● **Given request 1**
Answer these questions about the sweet potato recipe passage, one per line:
(a) In which city were the author and companions invited to celebrate Todos los Santos?
(b) Which nut did the author use in place of roasted chestnuts?
(c) To what temperature should the oven be preheated?
● **Given request 2**
Carry on writing the sweet potato recipe passage, starting right after its final sentence.

Sweet Potatoes Two Ways
Thanksgiving is around the corner. If you are looking for some new sweet potato ideas, here are a couple of Mediterranean-inspired options from my new book — one sweet and one savory!
One of my favorite ways to experience new cities is by staying with friends who are locals. While we were in Barcelona researching recipe ideas for The Forest Feast Mediterranean, we were invited by friends to celebrate Todos los Santos (All Saints’ Day) at their home. The meal included sweet potatoes with roasted chestnuts. For this version, I used hazelnuts instead, which are more readily available and also delicious!
BAKED SWEET POTATOES WITH HAZELNUTS
recipe from The Forest Feast Mediterranean
3 medium sweet potatoes
dollop of butter
1 t honey
sprinkle of cinnamon
chopped hazelnuts
Pre-heat oven to 375°F. Wash sweet potatoes and prick them several times all over with a knife & place on baking sheet. Bake for 45-60 minutes (when a knife goes in easily, they are done).
Slice potatoes in half lengthwise, then score them in a grid. Top each with a dollop of butter, honey, a sprinkle of cinnamon & chopped hazelnuts.

● **Provided material**

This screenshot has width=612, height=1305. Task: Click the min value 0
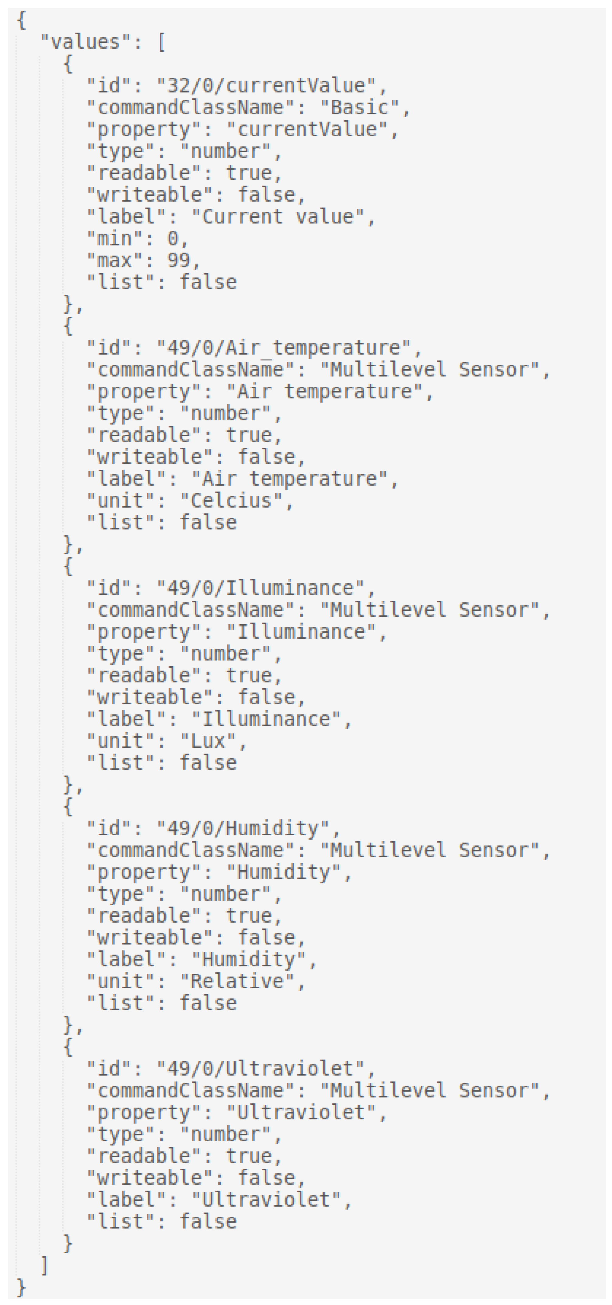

● **Expected answer 1**
(a) Barcelona
(b) Hazelnuts
(c) 375°F

● **Expected answer 2**
Note: When serving these on a buffet with several sides, I look for small sweet potatoes (or you can quarter them after they’ve been cooked) for individual-sized portions.
Here’s a savory Mediterranean-inspired recipe from the new book. It is easy to prepare in advance and can be served at room temperature, making it perfect for a gathering like Thanksgiving.
SWEET POTATOES WITH FETA DRESSING
recipe from The Forest Feast Mediterranean
4 medium sweet potatoes (no need to peel)
2 T milk
1/3 c (50 g) crumbled feta
1 T olive oil
2 T rice vinegar
pinch of nutmeg
scallions (chopped)
Cube sweet potatoes & lay out on a baking sheet. Drizzle generously with olive oil & sprinkle with salt & pepper. Roast potatoes at 425°F (220°C) for 30 min or until fork tender.
For dressing, use an immersion blender to combine the milk, crumbed feta, olive oil, rice vinegar & nutmeg. Drizzle potatoes with desired amount of dressing & sprinkle with chopped scallions.
Serve warm or at room temperature.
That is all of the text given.